◆ WHAT YOU SHOULD DO
Please count how many lines below contain the word "computer" and reply with only that number.

Items listed in a dataset:
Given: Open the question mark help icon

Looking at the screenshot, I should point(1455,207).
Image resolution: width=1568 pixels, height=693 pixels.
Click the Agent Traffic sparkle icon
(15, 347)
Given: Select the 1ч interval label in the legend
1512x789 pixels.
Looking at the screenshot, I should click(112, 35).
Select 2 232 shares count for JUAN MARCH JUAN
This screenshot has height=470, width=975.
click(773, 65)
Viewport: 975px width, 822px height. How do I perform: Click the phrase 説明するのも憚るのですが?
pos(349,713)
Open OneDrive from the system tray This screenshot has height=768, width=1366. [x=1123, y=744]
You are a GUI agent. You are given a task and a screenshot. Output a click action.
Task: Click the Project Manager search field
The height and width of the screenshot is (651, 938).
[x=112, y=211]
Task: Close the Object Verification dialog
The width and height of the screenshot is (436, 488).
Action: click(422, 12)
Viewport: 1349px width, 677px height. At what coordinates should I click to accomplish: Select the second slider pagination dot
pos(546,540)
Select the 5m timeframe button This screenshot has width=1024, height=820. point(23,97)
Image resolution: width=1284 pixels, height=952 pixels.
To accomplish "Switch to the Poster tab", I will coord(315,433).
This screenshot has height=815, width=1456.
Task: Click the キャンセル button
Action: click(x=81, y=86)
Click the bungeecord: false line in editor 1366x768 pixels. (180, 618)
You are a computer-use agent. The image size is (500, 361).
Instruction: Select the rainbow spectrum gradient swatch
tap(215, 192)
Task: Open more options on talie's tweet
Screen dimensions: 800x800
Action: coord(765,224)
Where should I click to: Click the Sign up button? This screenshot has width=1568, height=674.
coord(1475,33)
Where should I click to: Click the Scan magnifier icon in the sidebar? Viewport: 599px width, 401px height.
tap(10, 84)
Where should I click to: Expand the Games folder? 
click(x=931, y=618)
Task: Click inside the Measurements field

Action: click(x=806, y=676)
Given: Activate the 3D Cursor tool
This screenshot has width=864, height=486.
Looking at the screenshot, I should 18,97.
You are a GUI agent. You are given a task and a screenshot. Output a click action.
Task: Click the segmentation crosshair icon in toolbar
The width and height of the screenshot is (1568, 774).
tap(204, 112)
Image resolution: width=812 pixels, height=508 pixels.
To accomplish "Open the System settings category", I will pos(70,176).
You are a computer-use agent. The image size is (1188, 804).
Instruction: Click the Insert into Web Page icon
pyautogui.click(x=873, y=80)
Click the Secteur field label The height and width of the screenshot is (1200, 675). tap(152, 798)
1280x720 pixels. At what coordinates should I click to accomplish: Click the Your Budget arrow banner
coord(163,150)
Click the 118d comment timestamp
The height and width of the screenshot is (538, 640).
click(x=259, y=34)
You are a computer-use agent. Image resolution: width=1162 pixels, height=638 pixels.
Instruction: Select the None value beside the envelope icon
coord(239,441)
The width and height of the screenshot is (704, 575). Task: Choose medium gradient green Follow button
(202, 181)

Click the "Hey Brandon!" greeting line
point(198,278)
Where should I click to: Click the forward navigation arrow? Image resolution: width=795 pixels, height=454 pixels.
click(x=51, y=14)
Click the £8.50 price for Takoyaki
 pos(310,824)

◆ ANSWER FOR THE TASK
3